Max and I have always dreamed of owning land in the Collbran area and we both feel a large connection to that place. After Max's father's death, we and his aunt established a Stites Scholarship that is given to one or two seniors each year at the Plateau Valley graduation. It is our way of giving back a little to the place that has been so meaningful to us. We had about given up on our dream until we were driving around four years ago in the fall and saw a sign that said "Eight acres for sale." Well, you just don't see eight acres for sale up there; usually it is 100 or 200 or 600. So, we called. We decided we had to make this work and begin our dream. We put our house up for sale in order to downsize and used the extra money to purchase the land. We have worked for three years planning, figuring, and building and we now have our place about two-thirds finished.

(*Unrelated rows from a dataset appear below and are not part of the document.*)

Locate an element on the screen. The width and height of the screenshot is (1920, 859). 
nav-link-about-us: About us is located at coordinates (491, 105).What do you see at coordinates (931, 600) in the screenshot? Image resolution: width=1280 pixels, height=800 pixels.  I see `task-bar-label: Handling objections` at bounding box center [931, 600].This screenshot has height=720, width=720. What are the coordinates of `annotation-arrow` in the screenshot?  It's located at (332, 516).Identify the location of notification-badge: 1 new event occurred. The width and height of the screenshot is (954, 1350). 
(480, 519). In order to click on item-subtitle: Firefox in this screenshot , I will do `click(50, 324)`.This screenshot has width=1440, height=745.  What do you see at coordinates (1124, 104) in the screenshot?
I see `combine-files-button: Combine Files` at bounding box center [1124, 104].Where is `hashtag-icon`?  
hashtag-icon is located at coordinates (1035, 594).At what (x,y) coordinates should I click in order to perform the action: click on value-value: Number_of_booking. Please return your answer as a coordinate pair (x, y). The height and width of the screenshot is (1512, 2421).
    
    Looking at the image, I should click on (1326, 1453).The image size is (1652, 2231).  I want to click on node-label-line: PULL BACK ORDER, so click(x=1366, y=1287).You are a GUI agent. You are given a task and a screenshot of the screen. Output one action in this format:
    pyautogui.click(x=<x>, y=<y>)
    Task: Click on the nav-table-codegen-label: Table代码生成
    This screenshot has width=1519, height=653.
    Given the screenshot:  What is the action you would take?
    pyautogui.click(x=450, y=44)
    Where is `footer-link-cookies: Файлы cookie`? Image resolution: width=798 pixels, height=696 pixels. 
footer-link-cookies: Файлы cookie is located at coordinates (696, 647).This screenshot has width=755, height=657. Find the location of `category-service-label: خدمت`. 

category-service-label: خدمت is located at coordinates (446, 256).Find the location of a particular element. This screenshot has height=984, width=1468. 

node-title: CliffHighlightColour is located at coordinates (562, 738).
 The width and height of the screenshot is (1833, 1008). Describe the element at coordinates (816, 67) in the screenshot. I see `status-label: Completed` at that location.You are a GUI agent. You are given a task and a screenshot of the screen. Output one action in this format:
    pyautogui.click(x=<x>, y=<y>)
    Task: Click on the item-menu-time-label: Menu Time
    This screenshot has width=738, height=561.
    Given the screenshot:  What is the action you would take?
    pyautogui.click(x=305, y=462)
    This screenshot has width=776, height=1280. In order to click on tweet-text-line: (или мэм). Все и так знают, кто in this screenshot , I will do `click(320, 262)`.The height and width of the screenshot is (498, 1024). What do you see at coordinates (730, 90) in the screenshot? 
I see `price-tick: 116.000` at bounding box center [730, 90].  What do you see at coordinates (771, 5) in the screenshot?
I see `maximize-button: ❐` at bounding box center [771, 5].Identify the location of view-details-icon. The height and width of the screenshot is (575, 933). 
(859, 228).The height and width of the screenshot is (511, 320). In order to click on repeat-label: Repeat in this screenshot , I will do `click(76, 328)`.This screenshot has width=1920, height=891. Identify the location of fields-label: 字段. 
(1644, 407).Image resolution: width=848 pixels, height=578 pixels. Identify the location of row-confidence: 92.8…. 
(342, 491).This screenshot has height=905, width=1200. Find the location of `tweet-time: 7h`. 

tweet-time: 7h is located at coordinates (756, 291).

Max took the lead and became the general contractor. He really didn't know a whole lot about building a house, but he has done a magnificent job. Building the home has been a family project and in June our son-in-law, his two brothers, his father, our son, Max and our nephew from Ohio spent a week framing the house. Those memories are ones none of them will forget. It was almost an old-fashioned barn raising. Since then, we have worked a little at a time. Our goal is to finish this summer because my mom, who will be 85 in October, wants to have her birthday celebration there.

So, some of the best of times have been returning to our roots and our hope is that many generations after us will use the home as a retreat from the busy world; a place to enjoy nature, look at Grand Mesa as it towers in front of the house, sit on the porch and watch the sunsets, and see the deer and elk as they come down off of the hillside. It will be filled with family memorabilia: a saddle that belonged to Grandpa Lonny, a beautiful table and old stove that was Aunt Sara's, crocks brought over by the Mormon side of the family, Grandma Vesta's books of poetry, and many other items. It is a place where the birds' songs are clearly heard, where the hummingbirds fly right to your shoulder and where the stars twinkle and play in the dark sky at night. We hope it will be a legacy that inspires our family to connect and re-connect with those who went before them and a place where the stories will be told, people remembered and appreciated for the hard times they endured. We hope it will be a place where laughter will ring through the rooms and, in the quietness, a soul may be refreshed.

So, my grandparents began with a little house and we are building a little house so that the roots that run so deep might re-connect once again.